■ Short exercise: Copy out, word for word, the stretch of the records from the start through the line containing "click(94, 450)", leaving out the pictures.

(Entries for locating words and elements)
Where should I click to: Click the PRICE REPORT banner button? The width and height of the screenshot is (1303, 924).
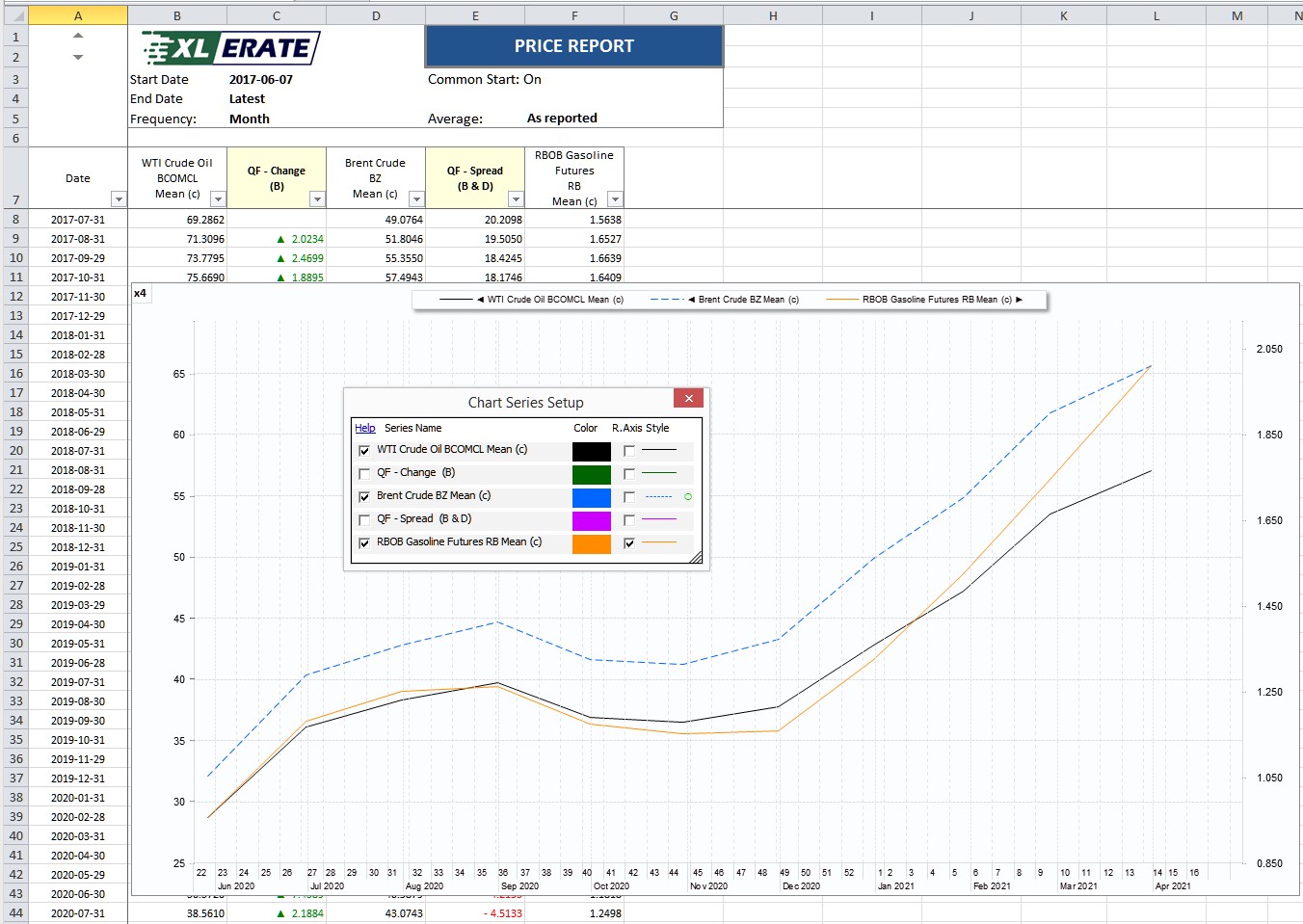click(x=573, y=46)
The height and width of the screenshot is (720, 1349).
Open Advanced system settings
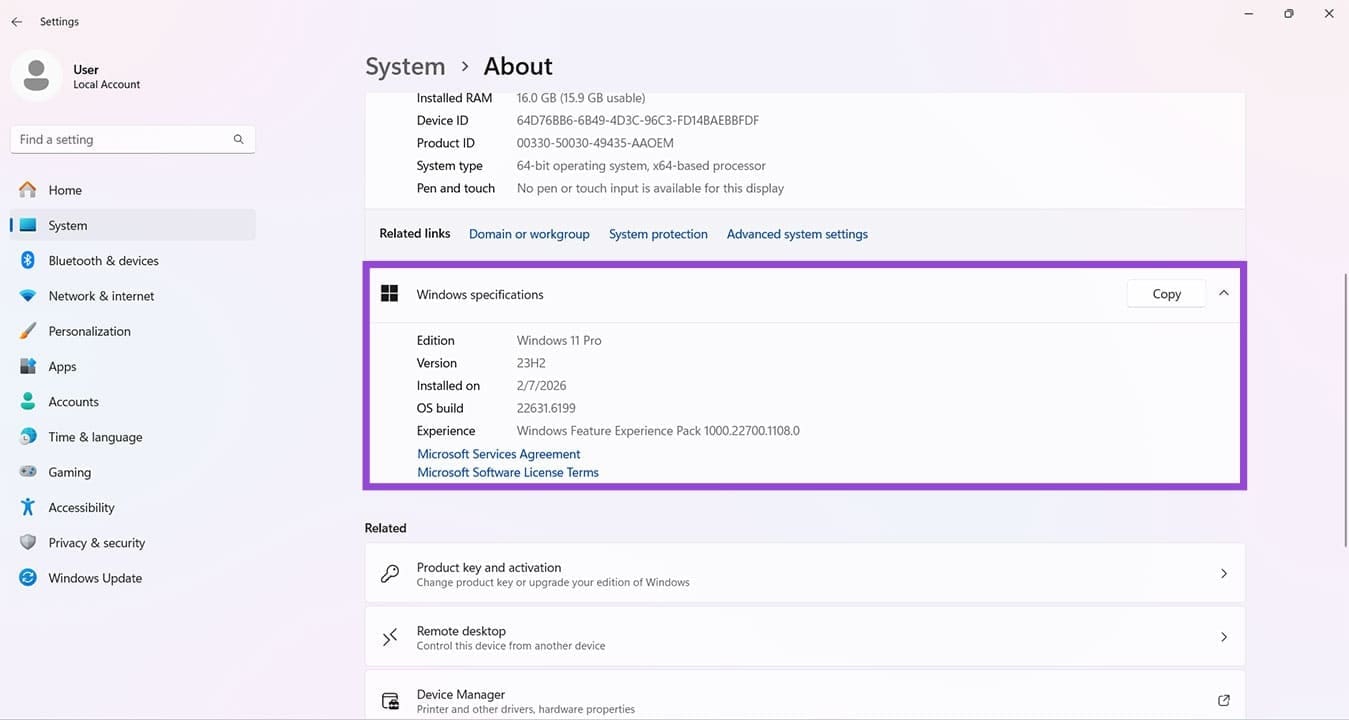797,233
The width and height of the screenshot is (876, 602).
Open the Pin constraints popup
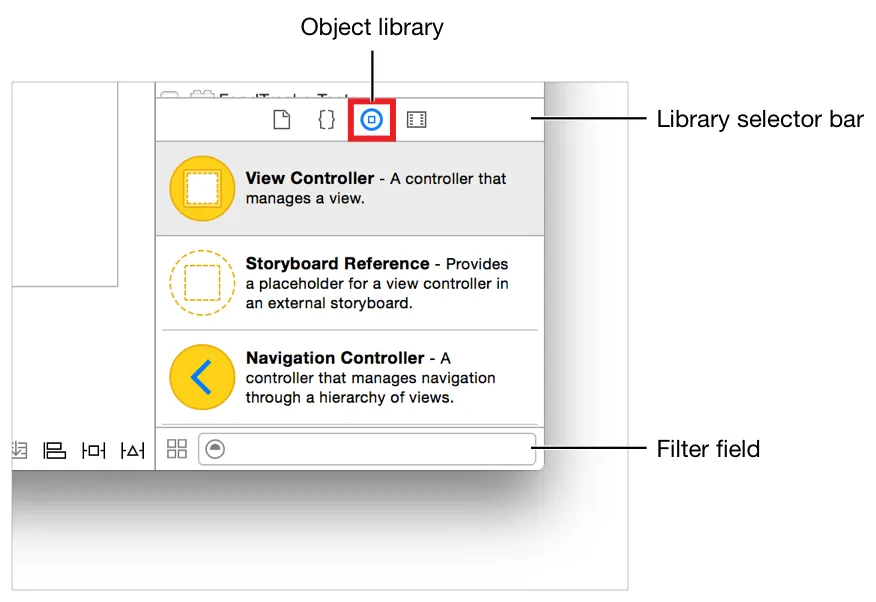click(94, 450)
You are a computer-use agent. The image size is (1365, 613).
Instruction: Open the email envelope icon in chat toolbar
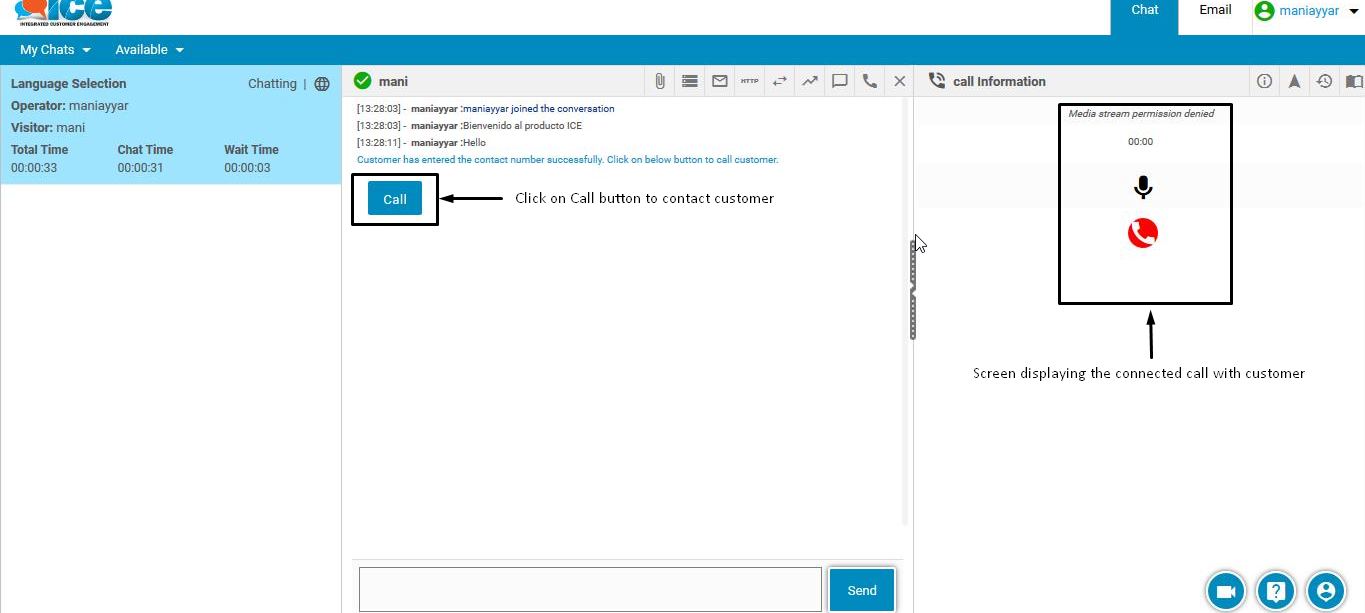coord(720,81)
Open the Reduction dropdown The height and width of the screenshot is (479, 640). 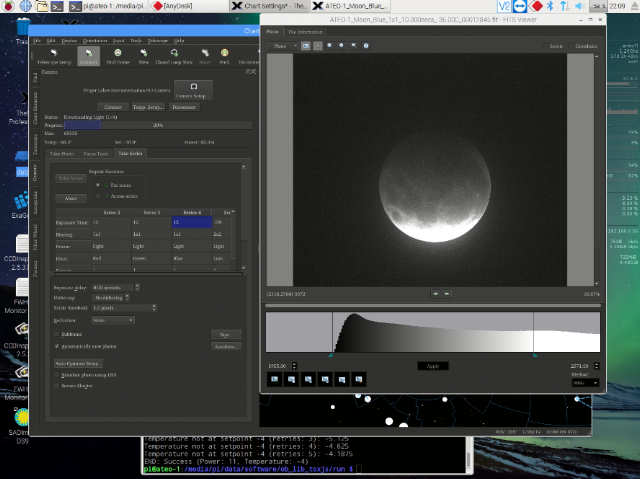113,320
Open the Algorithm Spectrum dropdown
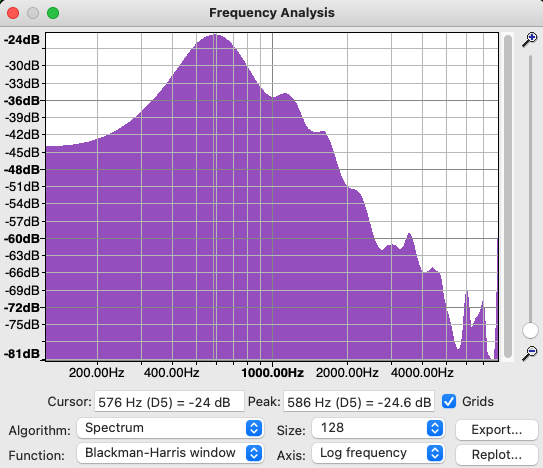This screenshot has width=543, height=468. (x=170, y=428)
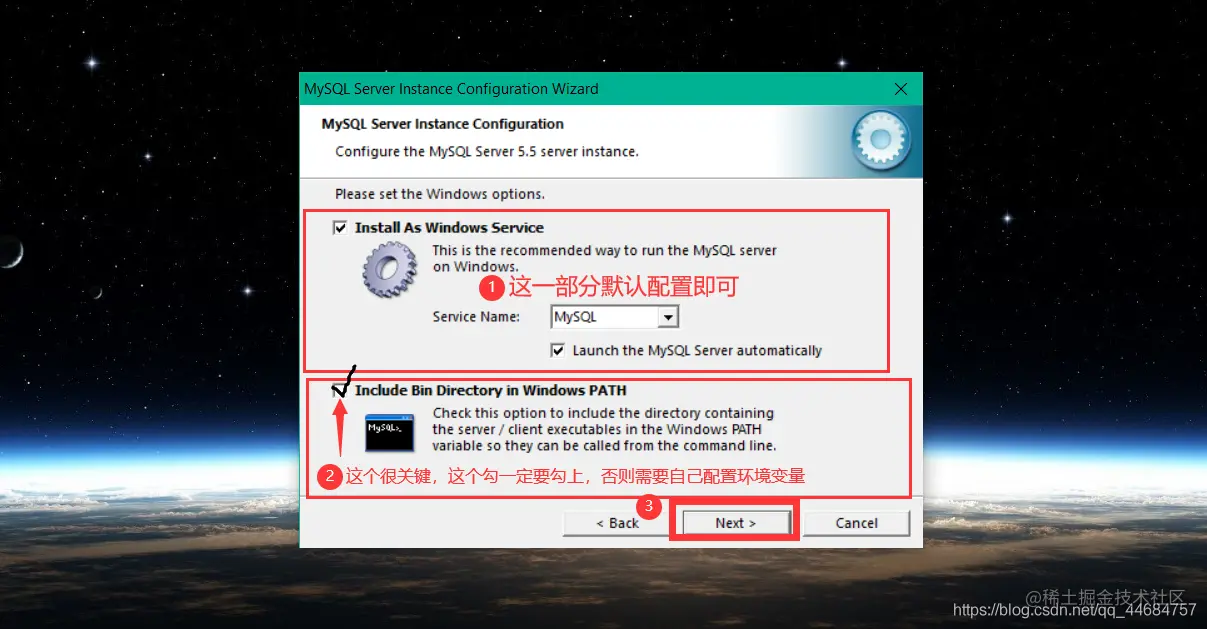The height and width of the screenshot is (629, 1207).
Task: Go to the previous step with Back
Action: click(x=617, y=523)
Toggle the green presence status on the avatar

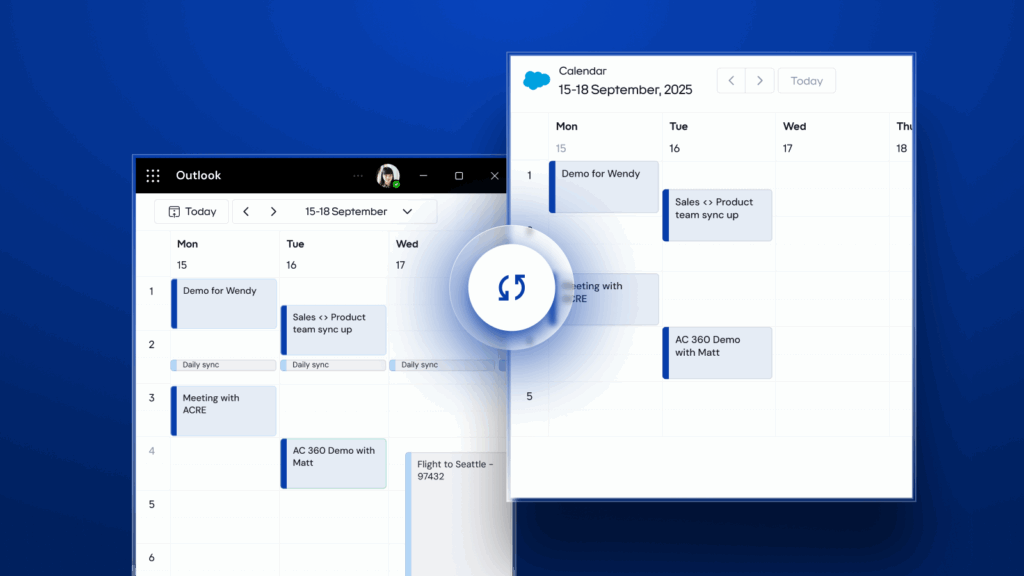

■ Full output:
Where should I click to: Click the PRICE REPORT banner button? The width and height of the screenshot is (1303, 924).
click(x=573, y=46)
The height and width of the screenshot is (720, 1349).
Open Advanced system settings
797,233
The width and height of the screenshot is (876, 602).
Open the Pin constraints popup
click(94, 450)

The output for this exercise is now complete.